RECORDS SUPPLIED Start Marker

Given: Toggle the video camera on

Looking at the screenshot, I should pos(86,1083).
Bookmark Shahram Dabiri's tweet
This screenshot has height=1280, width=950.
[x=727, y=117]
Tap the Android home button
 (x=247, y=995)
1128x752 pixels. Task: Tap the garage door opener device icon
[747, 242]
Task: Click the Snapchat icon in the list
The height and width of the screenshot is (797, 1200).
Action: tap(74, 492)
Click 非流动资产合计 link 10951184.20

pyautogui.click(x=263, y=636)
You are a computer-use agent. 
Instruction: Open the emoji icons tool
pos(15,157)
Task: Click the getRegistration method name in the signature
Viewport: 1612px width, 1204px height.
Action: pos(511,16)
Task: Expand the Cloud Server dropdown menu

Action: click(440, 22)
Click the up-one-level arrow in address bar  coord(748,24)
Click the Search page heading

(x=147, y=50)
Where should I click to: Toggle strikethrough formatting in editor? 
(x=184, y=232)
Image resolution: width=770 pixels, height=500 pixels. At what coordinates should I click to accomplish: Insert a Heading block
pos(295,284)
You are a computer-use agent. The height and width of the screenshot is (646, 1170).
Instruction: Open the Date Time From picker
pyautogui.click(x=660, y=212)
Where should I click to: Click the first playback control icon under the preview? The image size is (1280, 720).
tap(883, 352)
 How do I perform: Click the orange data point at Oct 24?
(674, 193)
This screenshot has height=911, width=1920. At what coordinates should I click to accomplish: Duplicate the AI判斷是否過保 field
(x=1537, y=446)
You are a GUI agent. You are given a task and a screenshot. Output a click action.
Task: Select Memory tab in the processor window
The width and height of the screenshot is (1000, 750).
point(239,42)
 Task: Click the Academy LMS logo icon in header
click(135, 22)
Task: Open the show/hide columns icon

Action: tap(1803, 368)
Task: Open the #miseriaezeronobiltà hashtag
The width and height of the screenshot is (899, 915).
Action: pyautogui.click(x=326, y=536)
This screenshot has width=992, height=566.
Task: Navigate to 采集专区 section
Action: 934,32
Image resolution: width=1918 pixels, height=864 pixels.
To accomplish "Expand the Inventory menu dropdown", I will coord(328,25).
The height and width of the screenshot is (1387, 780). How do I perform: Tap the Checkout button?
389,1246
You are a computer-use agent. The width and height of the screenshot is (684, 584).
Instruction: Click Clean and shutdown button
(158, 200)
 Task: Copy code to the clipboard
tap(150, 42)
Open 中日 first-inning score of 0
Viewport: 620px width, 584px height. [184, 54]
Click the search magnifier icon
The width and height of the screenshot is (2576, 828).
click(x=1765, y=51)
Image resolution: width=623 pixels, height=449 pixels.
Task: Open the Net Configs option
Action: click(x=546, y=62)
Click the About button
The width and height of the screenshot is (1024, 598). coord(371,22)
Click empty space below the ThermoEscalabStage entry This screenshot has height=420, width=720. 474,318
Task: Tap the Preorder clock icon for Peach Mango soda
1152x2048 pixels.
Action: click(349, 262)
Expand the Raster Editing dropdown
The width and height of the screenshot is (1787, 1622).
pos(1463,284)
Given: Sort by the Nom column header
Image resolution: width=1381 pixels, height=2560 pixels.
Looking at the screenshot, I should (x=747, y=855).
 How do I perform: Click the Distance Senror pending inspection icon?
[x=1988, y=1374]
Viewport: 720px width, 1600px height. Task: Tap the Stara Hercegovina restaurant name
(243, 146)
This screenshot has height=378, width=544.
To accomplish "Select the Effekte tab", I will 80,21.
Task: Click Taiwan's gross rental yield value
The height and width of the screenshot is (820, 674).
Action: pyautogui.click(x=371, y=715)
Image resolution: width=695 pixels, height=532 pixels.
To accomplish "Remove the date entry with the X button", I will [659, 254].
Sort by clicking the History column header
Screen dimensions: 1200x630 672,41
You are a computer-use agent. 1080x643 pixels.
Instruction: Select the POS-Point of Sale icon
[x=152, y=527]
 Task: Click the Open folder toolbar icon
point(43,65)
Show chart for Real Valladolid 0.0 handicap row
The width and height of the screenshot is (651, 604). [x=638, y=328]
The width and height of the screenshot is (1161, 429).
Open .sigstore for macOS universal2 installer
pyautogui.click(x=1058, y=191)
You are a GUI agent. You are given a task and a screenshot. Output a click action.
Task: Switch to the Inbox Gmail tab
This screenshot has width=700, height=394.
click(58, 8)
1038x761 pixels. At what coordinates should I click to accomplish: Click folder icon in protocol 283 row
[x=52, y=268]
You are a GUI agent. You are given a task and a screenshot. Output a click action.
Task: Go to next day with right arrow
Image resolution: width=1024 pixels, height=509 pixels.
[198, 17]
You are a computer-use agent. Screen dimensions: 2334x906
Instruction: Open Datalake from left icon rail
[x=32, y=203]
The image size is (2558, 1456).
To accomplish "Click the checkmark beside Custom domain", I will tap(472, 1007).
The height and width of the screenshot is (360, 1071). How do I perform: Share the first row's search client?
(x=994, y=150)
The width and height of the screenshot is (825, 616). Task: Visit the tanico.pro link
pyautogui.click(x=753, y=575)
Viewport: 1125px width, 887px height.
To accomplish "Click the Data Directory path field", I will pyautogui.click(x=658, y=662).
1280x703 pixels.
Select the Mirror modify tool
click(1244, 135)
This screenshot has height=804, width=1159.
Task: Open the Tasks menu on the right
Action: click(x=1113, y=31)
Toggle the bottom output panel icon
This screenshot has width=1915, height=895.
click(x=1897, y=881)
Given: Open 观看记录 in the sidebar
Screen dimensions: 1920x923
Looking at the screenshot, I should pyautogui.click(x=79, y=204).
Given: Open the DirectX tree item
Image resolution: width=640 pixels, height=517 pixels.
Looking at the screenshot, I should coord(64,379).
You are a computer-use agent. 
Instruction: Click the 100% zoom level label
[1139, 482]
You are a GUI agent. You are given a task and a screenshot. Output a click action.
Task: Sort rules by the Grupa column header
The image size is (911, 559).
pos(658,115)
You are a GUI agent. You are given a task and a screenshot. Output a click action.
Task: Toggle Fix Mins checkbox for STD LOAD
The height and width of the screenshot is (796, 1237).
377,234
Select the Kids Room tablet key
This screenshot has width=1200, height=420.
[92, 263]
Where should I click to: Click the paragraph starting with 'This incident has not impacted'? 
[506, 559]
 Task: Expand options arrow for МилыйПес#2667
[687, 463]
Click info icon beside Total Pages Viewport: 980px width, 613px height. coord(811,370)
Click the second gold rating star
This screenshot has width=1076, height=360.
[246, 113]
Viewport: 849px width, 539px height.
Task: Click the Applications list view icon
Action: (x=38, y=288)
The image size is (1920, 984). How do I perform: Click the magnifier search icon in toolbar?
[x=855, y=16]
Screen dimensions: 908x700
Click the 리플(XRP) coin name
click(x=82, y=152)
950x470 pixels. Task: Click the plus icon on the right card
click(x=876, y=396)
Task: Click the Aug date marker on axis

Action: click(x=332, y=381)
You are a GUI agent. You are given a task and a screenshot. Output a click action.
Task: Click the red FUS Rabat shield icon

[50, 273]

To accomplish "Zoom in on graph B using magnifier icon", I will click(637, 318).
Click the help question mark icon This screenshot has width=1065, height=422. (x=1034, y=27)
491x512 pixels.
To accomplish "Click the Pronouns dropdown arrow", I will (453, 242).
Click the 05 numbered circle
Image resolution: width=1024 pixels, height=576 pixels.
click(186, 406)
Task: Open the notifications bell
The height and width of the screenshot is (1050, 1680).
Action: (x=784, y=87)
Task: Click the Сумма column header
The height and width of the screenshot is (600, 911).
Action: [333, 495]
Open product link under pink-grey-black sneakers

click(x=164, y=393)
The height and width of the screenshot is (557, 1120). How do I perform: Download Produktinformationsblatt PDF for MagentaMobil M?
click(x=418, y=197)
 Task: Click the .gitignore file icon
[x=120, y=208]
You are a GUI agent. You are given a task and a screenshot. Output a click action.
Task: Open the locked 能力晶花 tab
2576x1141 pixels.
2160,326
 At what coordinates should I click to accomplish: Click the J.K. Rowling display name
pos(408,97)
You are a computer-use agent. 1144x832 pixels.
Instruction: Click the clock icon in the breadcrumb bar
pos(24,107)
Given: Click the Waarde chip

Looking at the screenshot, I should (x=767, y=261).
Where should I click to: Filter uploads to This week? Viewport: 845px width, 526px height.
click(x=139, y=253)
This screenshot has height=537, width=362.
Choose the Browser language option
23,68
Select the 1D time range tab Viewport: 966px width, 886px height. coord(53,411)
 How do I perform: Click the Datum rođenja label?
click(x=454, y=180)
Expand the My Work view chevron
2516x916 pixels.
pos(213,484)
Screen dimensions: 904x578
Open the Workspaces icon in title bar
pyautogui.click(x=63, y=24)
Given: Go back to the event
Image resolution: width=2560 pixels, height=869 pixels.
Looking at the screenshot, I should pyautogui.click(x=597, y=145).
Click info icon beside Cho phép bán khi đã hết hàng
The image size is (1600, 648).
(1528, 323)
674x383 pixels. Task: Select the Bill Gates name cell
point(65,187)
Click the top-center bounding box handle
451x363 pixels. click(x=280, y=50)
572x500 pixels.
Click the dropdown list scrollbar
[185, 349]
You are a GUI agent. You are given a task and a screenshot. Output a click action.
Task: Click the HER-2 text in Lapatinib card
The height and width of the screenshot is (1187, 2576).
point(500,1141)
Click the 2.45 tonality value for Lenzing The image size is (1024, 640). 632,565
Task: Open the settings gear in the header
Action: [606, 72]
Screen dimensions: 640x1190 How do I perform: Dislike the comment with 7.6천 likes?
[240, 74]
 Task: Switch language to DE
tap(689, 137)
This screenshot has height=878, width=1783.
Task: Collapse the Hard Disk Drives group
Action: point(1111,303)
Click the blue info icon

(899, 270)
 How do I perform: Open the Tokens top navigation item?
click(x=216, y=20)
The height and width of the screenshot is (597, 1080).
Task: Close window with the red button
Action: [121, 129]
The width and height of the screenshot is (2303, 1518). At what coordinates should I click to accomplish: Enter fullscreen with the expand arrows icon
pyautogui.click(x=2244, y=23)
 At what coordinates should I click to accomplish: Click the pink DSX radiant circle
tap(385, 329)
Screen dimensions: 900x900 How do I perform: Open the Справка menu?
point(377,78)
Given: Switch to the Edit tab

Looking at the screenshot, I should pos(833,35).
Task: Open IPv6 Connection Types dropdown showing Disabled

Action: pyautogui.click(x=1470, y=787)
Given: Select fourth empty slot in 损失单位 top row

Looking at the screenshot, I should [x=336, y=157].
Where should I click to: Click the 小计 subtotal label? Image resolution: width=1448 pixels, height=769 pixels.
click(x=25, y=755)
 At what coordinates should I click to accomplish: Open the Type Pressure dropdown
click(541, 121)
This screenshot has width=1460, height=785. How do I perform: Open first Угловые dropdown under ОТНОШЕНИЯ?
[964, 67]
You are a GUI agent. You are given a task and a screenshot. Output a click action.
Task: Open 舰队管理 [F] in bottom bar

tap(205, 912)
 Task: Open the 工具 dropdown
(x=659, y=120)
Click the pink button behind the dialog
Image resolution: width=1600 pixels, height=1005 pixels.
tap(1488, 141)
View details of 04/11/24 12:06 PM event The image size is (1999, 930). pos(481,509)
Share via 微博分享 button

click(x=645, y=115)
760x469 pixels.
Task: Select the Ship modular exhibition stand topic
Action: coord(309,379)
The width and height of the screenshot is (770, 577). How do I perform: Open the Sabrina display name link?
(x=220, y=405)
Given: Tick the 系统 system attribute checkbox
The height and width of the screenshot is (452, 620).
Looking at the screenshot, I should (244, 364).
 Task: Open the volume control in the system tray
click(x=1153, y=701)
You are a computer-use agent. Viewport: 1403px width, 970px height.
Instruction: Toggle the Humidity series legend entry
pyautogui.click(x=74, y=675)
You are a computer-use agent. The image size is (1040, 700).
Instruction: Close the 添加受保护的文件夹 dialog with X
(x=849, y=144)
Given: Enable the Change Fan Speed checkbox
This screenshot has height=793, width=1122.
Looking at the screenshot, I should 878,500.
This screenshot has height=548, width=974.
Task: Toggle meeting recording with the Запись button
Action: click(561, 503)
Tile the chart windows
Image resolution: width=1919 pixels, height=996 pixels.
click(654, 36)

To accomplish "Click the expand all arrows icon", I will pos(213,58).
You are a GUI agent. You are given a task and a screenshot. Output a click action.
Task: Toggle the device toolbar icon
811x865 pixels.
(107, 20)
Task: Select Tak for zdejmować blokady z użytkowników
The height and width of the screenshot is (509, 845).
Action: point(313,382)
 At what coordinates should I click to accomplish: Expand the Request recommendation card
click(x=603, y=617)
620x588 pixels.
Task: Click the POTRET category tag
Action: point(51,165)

RECORDS SUPPLIED End Marker

- REQUIREMENT -
When a line in the entries above contains "event", count it; please answer with the number only.

- ANSWER SPACE -
2